What you will do: Please find each line in the data below that contains the string "output" and copy it out, treating uppercase and lowercase as different.

Records:

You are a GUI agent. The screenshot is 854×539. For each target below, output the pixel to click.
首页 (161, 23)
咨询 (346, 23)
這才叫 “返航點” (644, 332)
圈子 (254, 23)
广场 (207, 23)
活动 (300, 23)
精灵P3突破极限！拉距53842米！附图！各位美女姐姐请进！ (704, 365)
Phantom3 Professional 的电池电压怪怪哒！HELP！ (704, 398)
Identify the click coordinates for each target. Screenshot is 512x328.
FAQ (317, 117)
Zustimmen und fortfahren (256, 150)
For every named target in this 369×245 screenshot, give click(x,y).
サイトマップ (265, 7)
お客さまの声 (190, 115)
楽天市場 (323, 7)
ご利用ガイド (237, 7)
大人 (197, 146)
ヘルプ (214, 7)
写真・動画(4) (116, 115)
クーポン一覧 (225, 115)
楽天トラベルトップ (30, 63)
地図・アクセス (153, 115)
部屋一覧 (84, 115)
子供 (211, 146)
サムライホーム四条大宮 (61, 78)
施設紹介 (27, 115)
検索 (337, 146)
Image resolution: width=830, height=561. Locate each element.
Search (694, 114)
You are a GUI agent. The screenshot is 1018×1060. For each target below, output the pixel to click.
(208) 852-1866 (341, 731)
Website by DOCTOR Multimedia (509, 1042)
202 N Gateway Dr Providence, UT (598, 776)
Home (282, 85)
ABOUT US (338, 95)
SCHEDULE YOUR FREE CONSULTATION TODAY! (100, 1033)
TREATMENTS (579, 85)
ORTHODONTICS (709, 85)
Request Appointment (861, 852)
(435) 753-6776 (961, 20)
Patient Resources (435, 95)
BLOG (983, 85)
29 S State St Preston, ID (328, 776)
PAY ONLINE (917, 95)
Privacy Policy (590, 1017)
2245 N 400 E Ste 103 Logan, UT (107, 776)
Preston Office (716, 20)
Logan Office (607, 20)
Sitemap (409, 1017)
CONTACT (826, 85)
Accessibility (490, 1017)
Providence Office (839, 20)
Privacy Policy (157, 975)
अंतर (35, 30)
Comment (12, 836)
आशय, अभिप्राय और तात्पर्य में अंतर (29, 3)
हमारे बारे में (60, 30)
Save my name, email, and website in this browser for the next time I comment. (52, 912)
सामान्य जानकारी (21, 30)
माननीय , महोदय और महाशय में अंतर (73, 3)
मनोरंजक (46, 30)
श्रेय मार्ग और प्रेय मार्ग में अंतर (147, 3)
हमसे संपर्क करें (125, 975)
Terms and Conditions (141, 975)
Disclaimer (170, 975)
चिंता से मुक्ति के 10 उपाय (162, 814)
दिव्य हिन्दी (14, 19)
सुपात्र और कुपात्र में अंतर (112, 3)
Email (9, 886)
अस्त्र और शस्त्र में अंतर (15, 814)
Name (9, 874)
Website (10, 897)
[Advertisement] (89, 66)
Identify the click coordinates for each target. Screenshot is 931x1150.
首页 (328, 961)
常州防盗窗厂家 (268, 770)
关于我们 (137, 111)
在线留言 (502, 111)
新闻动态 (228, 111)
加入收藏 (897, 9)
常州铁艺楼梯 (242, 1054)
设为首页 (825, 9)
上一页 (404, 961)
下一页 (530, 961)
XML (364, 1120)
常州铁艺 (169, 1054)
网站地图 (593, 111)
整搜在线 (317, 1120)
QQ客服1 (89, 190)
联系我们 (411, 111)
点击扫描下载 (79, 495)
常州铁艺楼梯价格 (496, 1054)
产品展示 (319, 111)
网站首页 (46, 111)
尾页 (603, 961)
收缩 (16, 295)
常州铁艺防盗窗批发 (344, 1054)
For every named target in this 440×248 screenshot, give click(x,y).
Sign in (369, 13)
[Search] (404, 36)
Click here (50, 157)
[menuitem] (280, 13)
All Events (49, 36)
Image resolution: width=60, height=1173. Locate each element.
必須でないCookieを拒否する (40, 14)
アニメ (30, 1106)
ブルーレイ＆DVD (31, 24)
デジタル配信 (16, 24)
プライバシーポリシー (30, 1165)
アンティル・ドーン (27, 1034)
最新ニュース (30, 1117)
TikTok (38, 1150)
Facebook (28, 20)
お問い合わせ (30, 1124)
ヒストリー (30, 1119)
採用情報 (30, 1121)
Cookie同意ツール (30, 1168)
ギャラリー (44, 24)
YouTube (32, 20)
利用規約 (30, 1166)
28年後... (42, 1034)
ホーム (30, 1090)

Full response:
You are a GUI agent. The screenshot is 854×539. For each target below, output the pixel to click.
You are a GUI agent. The screenshot is 1018×1060. For each target below, output the pixel to click.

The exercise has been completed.